Proposta de Brahimi para o Iraque é aceita por Conselho da ONU

Terça, 27 de Abril de 2004 às 22:13, por: CdB

O Conselho de Segurança da ONU acolheu na última 'com beneplácito' a proposta formulada pelo assessor especial para o Iraque, Lakhdar Brahimi, para a entrega do poder nesse país, apesar de ter considerado suas propostas como 'idéias provisórias'.

Essa é a informação revelada em uma declaração pública lida pelo presidente do Conselho de Segurança, o embaixador alemão Gunter Pleuger, ao término da reunião na qual Brahimi apresentou seu plano para criar um governo provisório no Iraque.

Em sua intervenção, o assessor especial sustentou que é possível formar um governo de transição antes do fim da ocupação e da transferência de poder, fixada para o dia 30 de junho, desde que exista um apoio da comunidade internacional.

- Necessitaremos, em particular, que o Conselho de Segurança esteja unido ao nosso redor e com nós - disse Brahimi em presença do secretário-geral da ONU, Kofi Annan.

A proposta de Brahimi é dissolver o atual Conselho do Governo de Iraque, cujos membros foram nomeados pelos Estados Unidos, e criar um novo governo provisório formado por um presidente, dois vice-presidentes e um primeiro-ministro.

Este órgão deveria estar formado antes do final de maio, para poder receber o poder das forças ocupantes em 30 de junho, e poder governar o país até a celebração de eleições gerais, em janeiro de 2005.

Na declaração institucional, o presidente do Conselho de Segurança louvou o trabalho desenvolvido por Brahimi e pela equipe de assistência eleitoral da ONU que está no Iraque.
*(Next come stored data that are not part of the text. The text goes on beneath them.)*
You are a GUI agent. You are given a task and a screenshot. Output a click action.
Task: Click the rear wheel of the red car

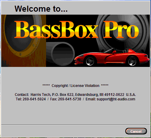(x=132, y=61)
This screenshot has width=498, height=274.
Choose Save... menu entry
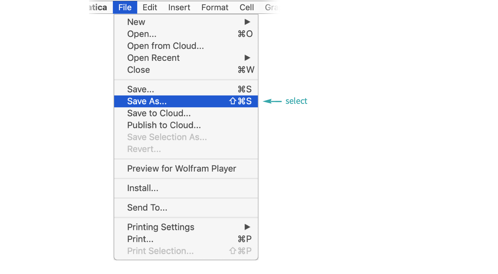tap(186, 89)
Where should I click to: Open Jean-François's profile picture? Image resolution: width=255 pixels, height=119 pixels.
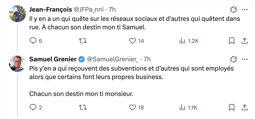click(x=17, y=13)
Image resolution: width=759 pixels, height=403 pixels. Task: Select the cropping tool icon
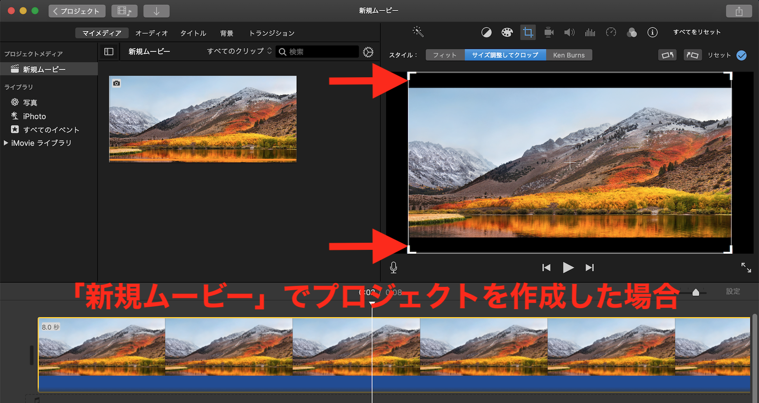point(528,32)
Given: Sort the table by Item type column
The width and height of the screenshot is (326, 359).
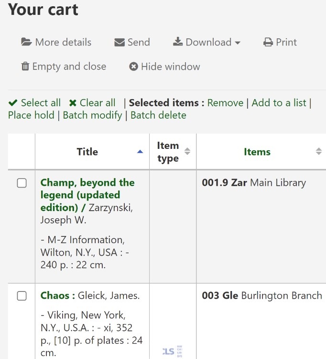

Neste sentido, disse que o Conselho 'apóia firmemente as atividades e a dedicação do assessor especial, e acolhe com beneplácito as idéias provisionais que apresentou como base para a formação de um governo iraquiano provisório ao que se trespassará a soberania em 30 de junho de 2004'.

Além disso, alenta Brahimi e Annan a 'prosseguir diligentemente os esforços que realizam', e exorta os iraquianos e os países vizinhos a 'cooperarem plenamente' com seus trabalhos.